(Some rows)
● ● ●
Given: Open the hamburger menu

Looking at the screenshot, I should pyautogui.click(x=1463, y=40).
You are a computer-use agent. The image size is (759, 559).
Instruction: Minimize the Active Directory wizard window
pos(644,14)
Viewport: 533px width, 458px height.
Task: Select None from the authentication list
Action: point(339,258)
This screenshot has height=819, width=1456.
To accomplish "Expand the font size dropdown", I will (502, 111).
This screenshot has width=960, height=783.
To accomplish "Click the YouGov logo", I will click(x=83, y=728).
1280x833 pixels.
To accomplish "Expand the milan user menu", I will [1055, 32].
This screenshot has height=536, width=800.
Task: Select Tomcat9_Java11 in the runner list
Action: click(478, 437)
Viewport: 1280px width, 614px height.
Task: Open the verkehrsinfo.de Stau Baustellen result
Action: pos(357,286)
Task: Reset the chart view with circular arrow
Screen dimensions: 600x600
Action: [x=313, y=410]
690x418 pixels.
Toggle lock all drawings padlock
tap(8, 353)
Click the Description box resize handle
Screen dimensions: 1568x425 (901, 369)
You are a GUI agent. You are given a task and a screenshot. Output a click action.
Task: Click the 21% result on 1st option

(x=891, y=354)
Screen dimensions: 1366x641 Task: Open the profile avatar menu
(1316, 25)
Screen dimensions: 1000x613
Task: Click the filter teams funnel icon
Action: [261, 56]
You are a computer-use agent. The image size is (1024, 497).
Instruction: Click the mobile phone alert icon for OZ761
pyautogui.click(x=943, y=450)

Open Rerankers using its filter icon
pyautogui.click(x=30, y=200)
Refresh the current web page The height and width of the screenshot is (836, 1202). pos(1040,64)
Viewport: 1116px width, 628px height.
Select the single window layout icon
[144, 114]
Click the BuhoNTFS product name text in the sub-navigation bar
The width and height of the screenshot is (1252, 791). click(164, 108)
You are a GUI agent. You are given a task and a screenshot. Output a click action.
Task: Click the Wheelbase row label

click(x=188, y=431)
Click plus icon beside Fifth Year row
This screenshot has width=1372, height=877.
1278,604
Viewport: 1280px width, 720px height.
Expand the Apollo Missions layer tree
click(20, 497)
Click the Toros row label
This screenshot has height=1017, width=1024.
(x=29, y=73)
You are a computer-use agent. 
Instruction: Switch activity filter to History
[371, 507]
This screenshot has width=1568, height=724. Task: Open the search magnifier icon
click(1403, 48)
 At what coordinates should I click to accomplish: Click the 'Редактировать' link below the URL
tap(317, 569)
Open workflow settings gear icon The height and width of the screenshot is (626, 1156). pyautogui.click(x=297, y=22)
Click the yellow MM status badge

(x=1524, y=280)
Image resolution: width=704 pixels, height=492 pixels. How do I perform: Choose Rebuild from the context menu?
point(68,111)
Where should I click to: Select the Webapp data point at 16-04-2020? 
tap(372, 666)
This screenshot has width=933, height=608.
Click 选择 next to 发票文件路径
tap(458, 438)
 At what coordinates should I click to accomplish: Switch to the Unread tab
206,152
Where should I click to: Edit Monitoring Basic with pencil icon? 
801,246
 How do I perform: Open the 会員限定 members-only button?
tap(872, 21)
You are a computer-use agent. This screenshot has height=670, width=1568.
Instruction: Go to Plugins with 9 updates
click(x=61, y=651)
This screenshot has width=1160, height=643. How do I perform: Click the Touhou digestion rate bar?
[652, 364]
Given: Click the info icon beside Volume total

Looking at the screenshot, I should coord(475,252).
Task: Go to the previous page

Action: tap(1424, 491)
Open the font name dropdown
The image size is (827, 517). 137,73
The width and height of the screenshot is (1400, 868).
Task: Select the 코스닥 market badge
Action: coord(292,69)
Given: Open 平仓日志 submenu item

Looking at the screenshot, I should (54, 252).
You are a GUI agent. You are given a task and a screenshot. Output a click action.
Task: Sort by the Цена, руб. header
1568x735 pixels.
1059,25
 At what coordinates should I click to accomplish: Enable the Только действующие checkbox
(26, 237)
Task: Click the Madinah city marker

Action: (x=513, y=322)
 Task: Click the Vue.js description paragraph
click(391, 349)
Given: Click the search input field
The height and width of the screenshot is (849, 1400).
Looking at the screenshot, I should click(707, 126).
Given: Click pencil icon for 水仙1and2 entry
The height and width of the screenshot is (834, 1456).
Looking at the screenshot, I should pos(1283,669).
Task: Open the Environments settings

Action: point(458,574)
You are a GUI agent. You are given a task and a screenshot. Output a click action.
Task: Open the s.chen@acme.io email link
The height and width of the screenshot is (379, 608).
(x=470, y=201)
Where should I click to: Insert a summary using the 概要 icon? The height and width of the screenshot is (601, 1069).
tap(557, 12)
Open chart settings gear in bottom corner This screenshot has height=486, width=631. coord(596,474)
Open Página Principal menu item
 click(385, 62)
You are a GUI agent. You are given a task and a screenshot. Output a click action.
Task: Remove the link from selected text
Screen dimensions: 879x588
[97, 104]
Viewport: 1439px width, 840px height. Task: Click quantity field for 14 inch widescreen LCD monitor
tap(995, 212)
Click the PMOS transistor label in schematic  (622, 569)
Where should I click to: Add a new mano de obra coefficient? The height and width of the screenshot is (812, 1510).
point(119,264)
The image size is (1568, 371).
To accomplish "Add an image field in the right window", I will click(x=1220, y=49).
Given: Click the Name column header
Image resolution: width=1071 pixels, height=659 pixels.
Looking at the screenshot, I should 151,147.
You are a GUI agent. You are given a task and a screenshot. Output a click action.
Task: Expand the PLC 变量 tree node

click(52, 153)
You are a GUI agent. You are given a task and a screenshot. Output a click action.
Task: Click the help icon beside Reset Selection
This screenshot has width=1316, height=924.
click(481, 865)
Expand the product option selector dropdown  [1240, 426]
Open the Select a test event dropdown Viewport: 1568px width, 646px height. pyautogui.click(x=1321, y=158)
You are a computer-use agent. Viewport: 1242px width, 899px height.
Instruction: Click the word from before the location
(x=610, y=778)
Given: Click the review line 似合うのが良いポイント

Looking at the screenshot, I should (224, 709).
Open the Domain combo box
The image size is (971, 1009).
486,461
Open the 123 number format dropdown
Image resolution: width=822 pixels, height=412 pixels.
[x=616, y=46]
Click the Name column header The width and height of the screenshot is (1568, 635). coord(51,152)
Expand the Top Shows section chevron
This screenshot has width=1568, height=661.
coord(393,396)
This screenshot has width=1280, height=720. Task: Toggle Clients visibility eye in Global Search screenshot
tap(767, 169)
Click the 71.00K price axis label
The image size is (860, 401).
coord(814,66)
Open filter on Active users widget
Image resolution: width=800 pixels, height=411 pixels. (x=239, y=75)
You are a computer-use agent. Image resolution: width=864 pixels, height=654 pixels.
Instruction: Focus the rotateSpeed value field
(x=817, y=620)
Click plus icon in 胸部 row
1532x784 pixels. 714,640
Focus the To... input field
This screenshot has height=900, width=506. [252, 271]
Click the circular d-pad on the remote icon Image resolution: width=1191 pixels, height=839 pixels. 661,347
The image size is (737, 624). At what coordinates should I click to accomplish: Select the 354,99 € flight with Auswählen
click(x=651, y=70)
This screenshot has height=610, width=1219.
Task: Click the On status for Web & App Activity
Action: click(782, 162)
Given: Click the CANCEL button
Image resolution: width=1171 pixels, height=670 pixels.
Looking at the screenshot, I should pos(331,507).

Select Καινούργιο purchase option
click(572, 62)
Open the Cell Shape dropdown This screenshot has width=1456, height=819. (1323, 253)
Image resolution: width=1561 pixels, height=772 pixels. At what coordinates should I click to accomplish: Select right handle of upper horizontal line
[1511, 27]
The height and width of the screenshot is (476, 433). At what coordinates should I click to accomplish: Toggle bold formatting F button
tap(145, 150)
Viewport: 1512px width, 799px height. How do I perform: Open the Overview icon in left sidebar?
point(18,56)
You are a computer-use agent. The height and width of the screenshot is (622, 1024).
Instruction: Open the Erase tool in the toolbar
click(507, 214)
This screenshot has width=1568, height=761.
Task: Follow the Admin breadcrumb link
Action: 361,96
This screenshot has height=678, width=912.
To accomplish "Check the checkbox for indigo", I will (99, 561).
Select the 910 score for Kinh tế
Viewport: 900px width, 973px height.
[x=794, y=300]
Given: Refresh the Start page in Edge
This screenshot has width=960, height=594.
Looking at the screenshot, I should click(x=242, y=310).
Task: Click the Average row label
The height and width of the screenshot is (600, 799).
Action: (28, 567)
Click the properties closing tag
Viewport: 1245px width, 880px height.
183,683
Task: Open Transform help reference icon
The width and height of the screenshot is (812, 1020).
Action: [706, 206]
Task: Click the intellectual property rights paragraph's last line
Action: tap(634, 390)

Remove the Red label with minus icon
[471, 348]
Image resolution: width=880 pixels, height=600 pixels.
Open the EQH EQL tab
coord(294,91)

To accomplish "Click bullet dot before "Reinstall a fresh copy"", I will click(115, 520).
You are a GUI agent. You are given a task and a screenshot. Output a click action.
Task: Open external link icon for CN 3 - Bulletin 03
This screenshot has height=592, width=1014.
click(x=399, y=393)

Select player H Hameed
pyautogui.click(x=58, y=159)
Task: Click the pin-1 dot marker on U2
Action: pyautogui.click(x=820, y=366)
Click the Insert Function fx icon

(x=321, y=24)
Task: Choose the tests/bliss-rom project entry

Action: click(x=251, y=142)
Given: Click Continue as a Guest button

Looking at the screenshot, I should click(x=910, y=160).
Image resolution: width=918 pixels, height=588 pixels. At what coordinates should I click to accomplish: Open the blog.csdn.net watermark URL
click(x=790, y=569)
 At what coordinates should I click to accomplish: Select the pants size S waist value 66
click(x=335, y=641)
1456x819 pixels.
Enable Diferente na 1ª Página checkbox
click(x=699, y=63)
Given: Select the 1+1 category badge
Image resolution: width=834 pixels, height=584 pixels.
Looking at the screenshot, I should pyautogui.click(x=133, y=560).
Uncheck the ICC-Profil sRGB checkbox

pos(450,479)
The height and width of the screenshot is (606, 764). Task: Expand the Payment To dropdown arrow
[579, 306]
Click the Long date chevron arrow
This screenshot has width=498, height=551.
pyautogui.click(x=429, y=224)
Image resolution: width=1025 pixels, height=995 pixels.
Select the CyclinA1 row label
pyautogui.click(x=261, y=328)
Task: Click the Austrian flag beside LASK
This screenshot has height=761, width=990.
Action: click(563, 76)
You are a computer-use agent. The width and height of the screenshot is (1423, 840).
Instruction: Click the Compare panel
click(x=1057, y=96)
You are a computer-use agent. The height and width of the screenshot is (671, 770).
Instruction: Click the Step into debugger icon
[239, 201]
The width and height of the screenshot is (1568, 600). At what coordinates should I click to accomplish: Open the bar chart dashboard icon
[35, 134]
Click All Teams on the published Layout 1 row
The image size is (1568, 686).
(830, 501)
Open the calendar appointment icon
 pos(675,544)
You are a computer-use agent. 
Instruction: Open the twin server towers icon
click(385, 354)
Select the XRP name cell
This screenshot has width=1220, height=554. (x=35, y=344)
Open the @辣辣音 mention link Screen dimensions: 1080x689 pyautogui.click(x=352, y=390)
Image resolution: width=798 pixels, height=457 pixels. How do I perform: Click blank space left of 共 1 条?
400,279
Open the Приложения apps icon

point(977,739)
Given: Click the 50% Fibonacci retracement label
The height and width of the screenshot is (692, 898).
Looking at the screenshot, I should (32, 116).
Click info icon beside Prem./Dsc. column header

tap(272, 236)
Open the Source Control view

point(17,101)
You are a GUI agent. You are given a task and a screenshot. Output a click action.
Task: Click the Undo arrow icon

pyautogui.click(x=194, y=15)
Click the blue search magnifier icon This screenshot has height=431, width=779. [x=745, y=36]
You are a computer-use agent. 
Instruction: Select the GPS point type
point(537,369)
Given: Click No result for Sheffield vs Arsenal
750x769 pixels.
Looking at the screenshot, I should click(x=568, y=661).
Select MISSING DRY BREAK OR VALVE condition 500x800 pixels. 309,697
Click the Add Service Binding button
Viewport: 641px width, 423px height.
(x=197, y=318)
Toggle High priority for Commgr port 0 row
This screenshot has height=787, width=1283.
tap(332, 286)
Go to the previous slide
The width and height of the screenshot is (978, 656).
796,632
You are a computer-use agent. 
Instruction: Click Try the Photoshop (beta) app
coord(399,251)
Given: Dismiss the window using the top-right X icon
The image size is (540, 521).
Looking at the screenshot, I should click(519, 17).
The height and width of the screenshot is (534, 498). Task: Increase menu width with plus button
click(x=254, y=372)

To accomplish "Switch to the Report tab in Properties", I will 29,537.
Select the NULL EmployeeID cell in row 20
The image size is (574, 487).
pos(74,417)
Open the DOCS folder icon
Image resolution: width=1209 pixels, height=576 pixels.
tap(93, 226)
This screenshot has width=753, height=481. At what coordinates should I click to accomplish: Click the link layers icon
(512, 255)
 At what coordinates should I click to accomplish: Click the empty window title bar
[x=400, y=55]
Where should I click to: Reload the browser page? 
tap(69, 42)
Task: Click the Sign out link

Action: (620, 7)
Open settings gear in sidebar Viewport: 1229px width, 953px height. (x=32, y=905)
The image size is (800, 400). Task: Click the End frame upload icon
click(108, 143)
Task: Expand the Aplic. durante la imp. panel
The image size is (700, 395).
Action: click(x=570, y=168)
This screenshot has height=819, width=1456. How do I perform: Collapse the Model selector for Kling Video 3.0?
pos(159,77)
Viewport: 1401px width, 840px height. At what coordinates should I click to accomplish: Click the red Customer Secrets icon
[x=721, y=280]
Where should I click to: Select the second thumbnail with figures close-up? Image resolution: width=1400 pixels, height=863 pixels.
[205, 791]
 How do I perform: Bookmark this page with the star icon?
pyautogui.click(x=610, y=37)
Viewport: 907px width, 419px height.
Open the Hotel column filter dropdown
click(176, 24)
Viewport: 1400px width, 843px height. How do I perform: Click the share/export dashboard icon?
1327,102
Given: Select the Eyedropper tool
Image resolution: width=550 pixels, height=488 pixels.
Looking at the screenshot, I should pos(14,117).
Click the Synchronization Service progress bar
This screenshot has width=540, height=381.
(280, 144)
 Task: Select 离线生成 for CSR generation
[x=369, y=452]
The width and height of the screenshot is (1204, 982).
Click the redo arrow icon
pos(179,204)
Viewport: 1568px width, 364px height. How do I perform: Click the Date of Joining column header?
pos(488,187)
● ● ●
= Your objective =
Copy out the rows from the line with "Click the Description box resize handle" up to and including the line with "tap(317, 569)", keeping every character as it is.

= Final result =
Click the Description box resize handle
Screen dimensions: 1568x425 (901, 369)
You are a GUI agent. You are given a task and a screenshot. Output a click action.
Task: Click the 21% result on 1st option

(x=891, y=354)
Screen dimensions: 1366x641 Task: Open the profile avatar menu
(1316, 25)
Screen dimensions: 1000x613
Task: Click the filter teams funnel icon
Action: [261, 56]
You are a computer-use agent. The image size is (1024, 497).
Instruction: Click the mobile phone alert icon for OZ761
pyautogui.click(x=943, y=450)

Open Rerankers using its filter icon
pyautogui.click(x=30, y=200)
Refresh the current web page The height and width of the screenshot is (836, 1202). pos(1040,64)
Viewport: 1116px width, 628px height.
Select the single window layout icon
[144, 114]
Click the BuhoNTFS product name text in the sub-navigation bar
The width and height of the screenshot is (1252, 791). click(164, 108)
You are a GUI agent. You are given a task and a screenshot. Output a click action.
Task: Click the Wheelbase row label

click(x=188, y=431)
Click plus icon beside Fifth Year row
This screenshot has width=1372, height=877.
1278,604
Viewport: 1280px width, 720px height.
Expand the Apollo Missions layer tree
click(20, 497)
Click the Toros row label
This screenshot has height=1017, width=1024.
(x=29, y=73)
You are a computer-use agent. 
Instruction: Switch activity filter to History
[371, 507]
This screenshot has width=1568, height=724. Task: Open the search magnifier icon
click(1403, 48)
 At what coordinates should I click to accomplish: Click the 'Редактировать' link below the URL
tap(317, 569)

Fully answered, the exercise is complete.